Sorry about badly phrased title....
I have an object called NGram
class NGram
{
//other properties
double Probability {get; set;} //Value between 1 and 0
}
Now suppose I have a list of these objects such that...
List<NGrams> grams = GetNGrams();
Debug.Assert(grams.Sum(x => x.Probability) == 1);
How can I select a random item from this list while factoring in the probability distribution.
For instance, suppose grams[0].Probability == 0.5
then there should be a 50% chance of selecting grams[0]
I figured I may need something like rand.NextDouble()
but I am at loss.
Here's a more generic way to do it (meaning you don't need to assert that the probabilities add to 1):
static Random rand = new Random();
public NGram GetRandom(IEnumerable<NGram> pool)
{
// get universal probability
double u = pool.Sum (p => p.Probability);
// pick a random number between 0 and u
double r = rand.NextDouble() * u;
double sum = 0;
foreach(NGram n in pool)
{
// loop until the random number is less than our cumulative probability
if(r <= (sum = sum + n.Probability))
{
return n;
}
}
// should never get here
return null;
}
Sort the list, order by Probability, ascending.

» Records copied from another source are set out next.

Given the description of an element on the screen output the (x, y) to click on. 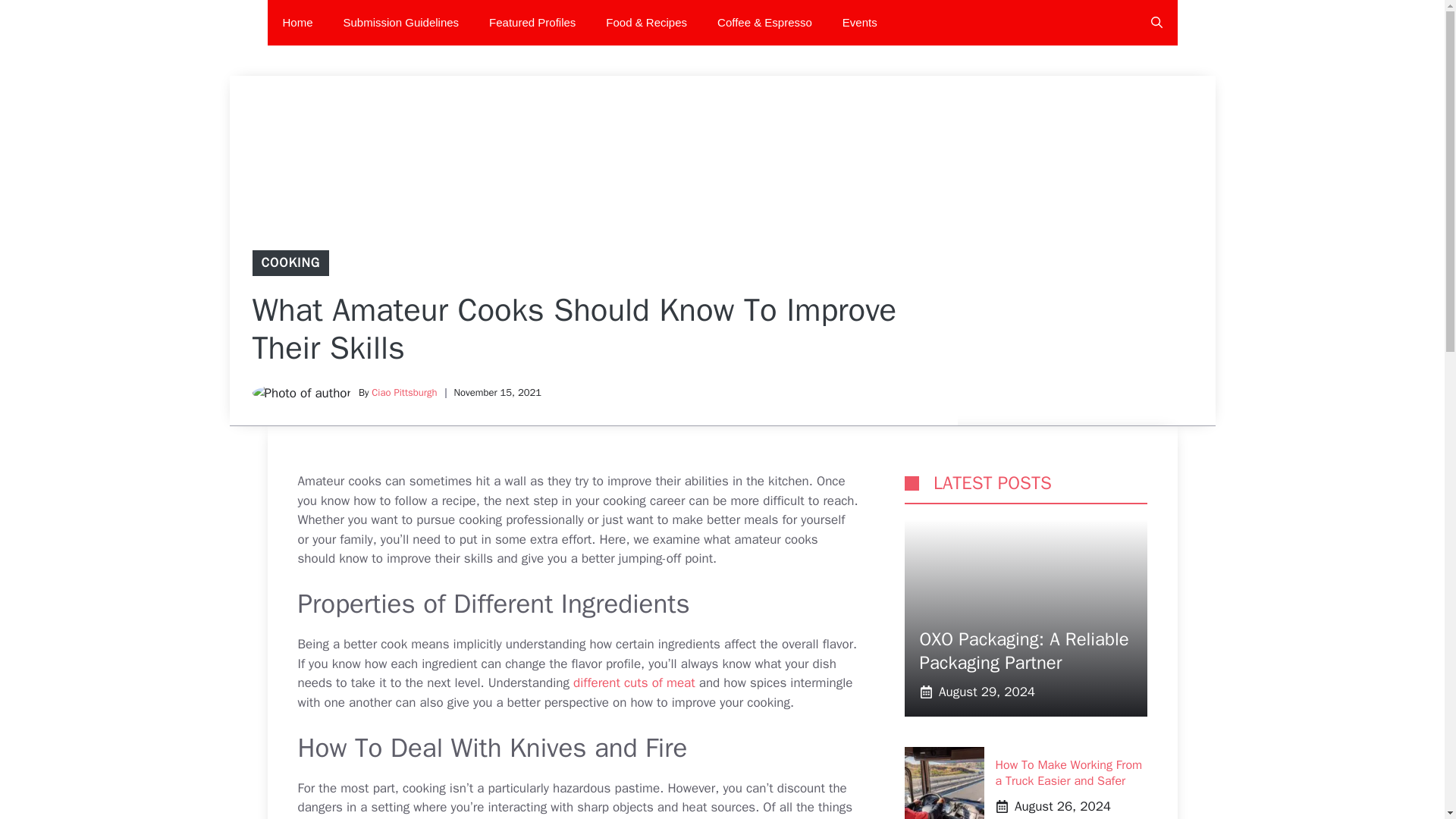
Home (296, 22)
Ciao Pittsburgh (403, 391)
different cuts of meat (634, 682)
OXO Packaging: A Reliable Packaging Partner  (1023, 651)
Events (859, 22)
COOKING (289, 262)
Submission Guidelines (401, 22)
SORRY, YOUR BROWSER DOES NOT SUPPORT INLINE SVG. (911, 482)
Featured Profiles (532, 22)
How To Make Working From a Truck Easier and Safer (1067, 772)
Given the description of an element on the screen output the (x, y) to click on. 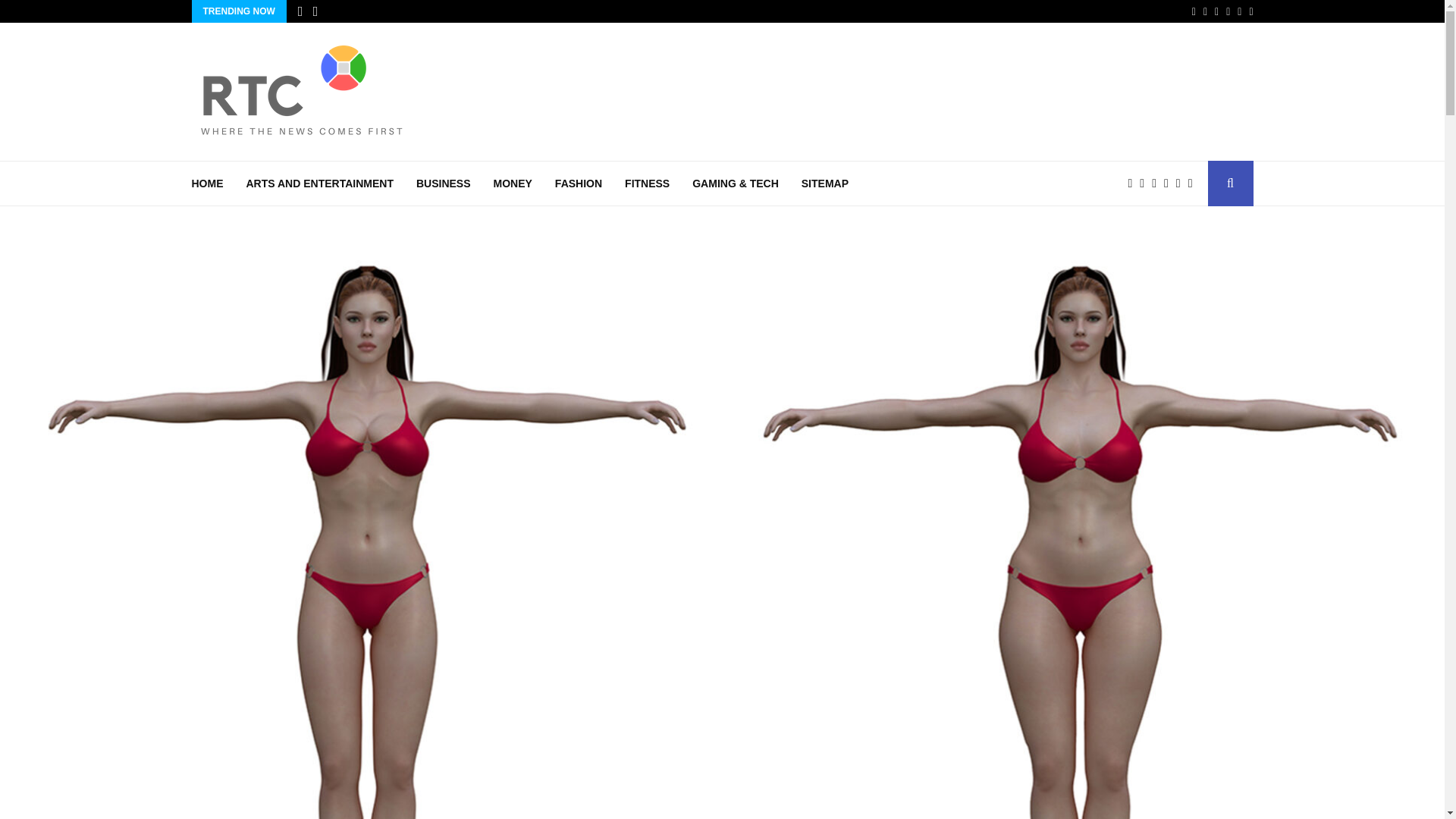
BUSINESS (443, 183)
SITEMAP (825, 183)
FITNESS (646, 183)
ARTS AND ENTERTAINMENT (319, 183)
FASHION (578, 183)
Given the description of an element on the screen output the (x, y) to click on. 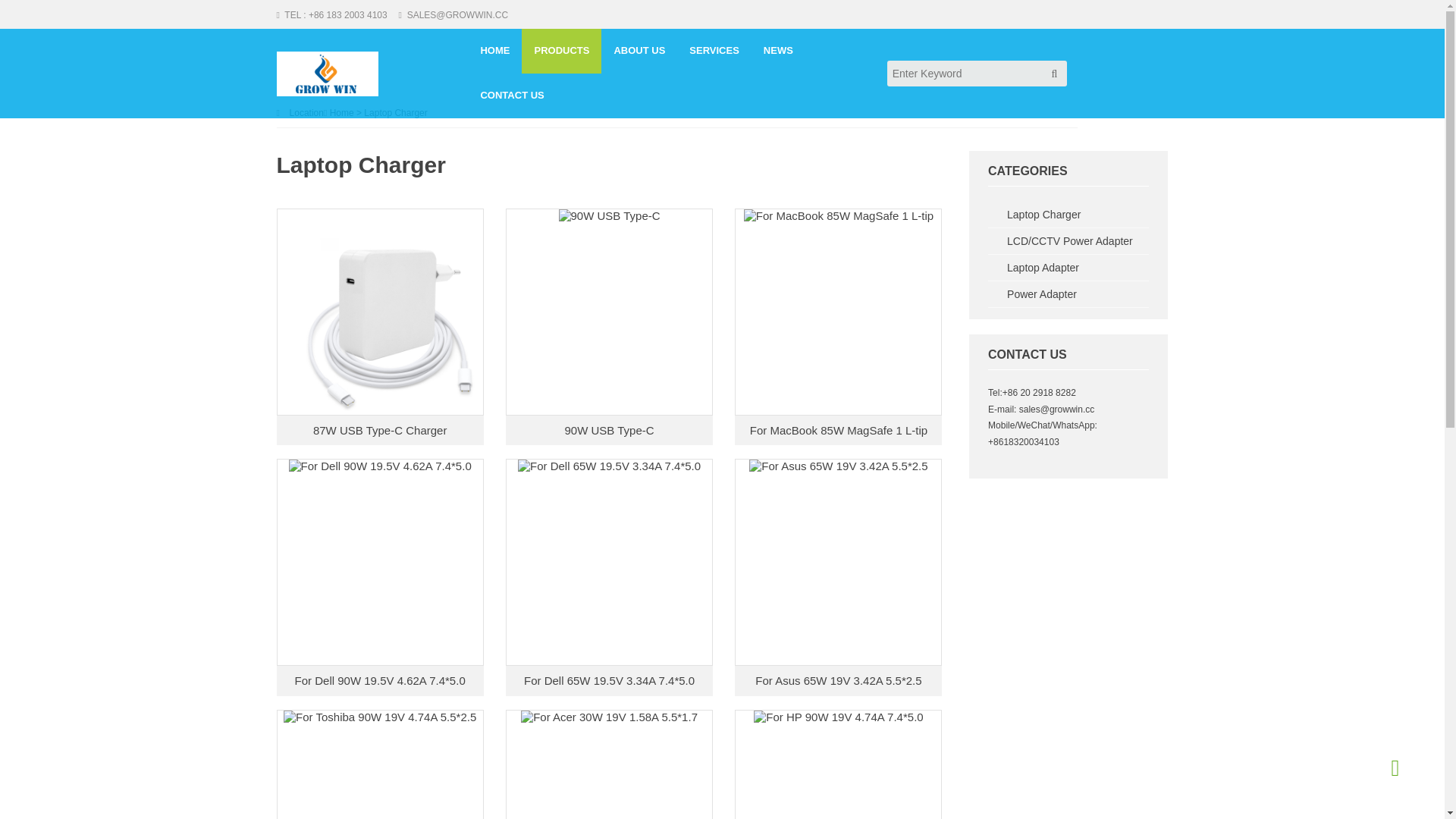
SERVICES Element type: text (714, 50)
CONTACT US Element type: text (511, 95)
 SALES@GROWWIN.CC Element type: text (453, 14)
Laptop Charger Element type: text (1068, 214)
For MacBook 85W MagSafe 1 L-tip Element type: text (837, 430)
For Asus 65W 19V 3.42A 5.5*2.5 Element type: text (837, 680)
Laptop Adapter Element type: text (1068, 267)
90W USB Type-C Element type: text (608, 430)
NEWS Element type: text (778, 50)
For Dell 90W 19.5V 4.62A 7.4*5.0 Element type: text (379, 680)
LCD/CCTV Power Adapter Element type: text (1068, 241)
PRODUCTS Element type: text (561, 50)
Laptop Charger Element type: text (395, 112)
87W USB Type-C Charger Element type: text (379, 430)
ABOUT US Element type: text (639, 50)
Search Element type: hover (1053, 73)
Home Element type: text (341, 112)
HOME Element type: text (494, 50)
Power Adapter Element type: text (1068, 294)
 TEL : +86 183 2003 4103 Element type: text (335, 14)
For Dell 65W 19.5V 3.34A 7.4*5.0 Element type: text (608, 680)
Given the description of an element on the screen output the (x, y) to click on. 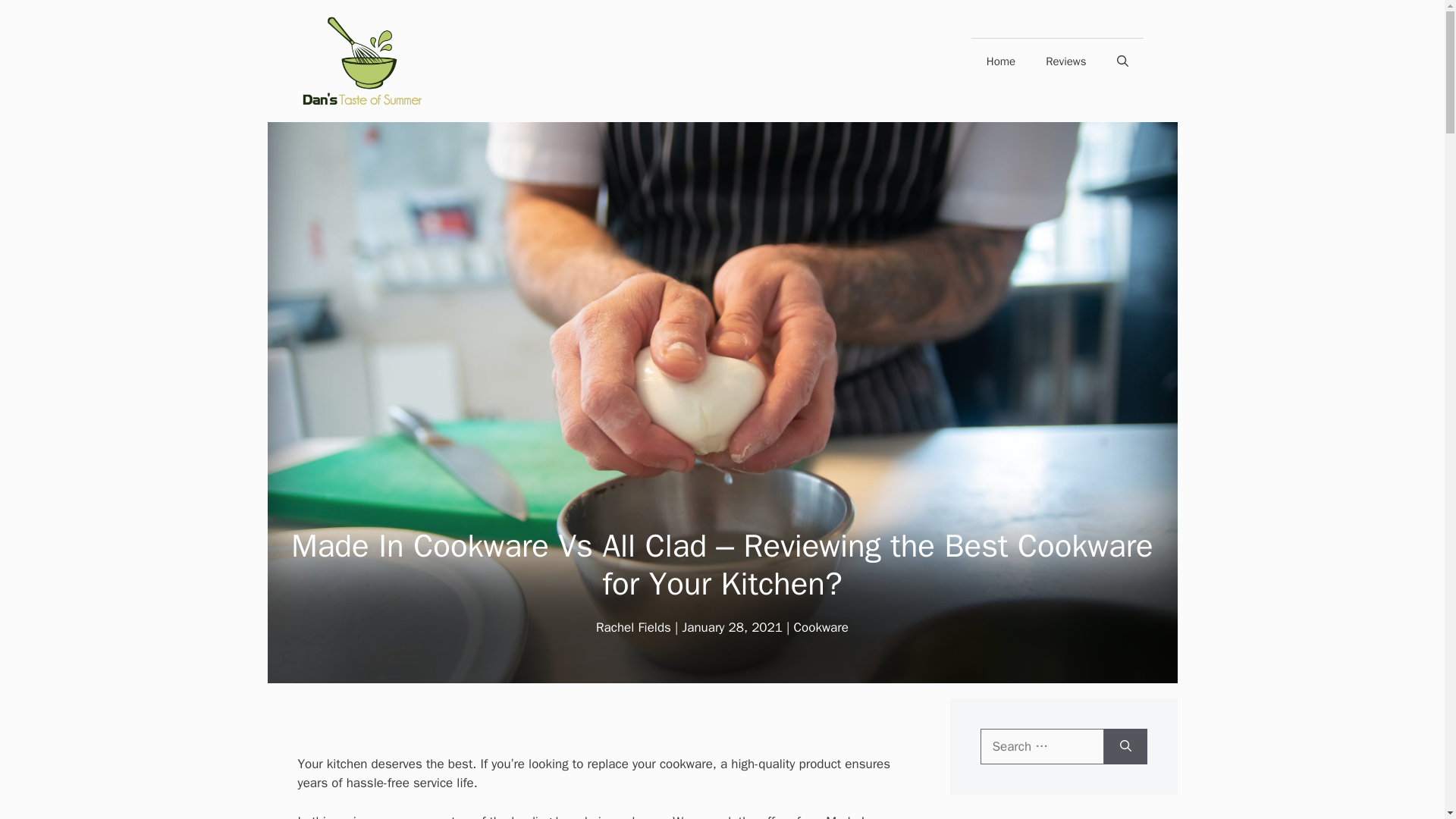
View all posts by Rachel Fields (633, 627)
Search for: (1041, 746)
Rachel Fields (633, 627)
Reviews (1065, 61)
Dan's Taste Of Summer (362, 59)
Home (1000, 61)
Dan's Taste Of Summer (362, 61)
Cookware (820, 627)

Sum the Probability field for all elements in the list. Let's call that sum P.
Get a random number between [0, P], let's call it r
Iterate the list while keeping an accumulate value of the sum of Probability up to the current element you are iterating (pe). End the search when find the first element for which pe >= r
The case of all elements in the array to sum 1 is now just an special case :)
Try this:
List<NGram> grams = new List<NGram>()
{
new NGram() { Probability = 0.5 },
new NGram() { Probability = 0.35 },
new NGram() { Probability = 0.15 }
};
var rnd = new Random();
var result =
grams
.Aggregate(
new { sum = 0.0, target = rnd.NextDouble(), gram = (NGram)null },
(a, g) =>
a.gram == null && a.sum + g.Probability >= a.target
? new { sum = a.sum + g.Probability, a.target, gram = g }
: new { sum = a.sum + g.Probability, a.target, a.gram });
It gives me results like this:
In pseudo code
r = Get a random number between 0 and 1
sum = 0
i = 0
Loop
sum = sum + grams[i].Probability
If sum >= r Then
Exit Loop
End
i = i + 1
End
i is the index of the random item in the list
The idea is to sum up the item's probability until the sum is greater or equal than a random number. Since the probabilities sum up to 1 and the random number is in the range 0 .. 1, you will find an item in any case. Items with a greater probability are more likely to be chosen.
∑P= 0 0.08 0.3 0.43 0.53 0.88 1
+--+--------+----+---+-------------+----+
| | | | | | |
+--+--------+----+---+-------------+----+
i = 0 1 2 3 4 5
You can imagine each item to be of a length equal to its assigned probability. The algorithm is like randomly throwing a dart at a ruler of length one, with all the probabilities stacked up along the ruler. The probability for an item to be hit is proportional to its size (i.e. its assigned probability).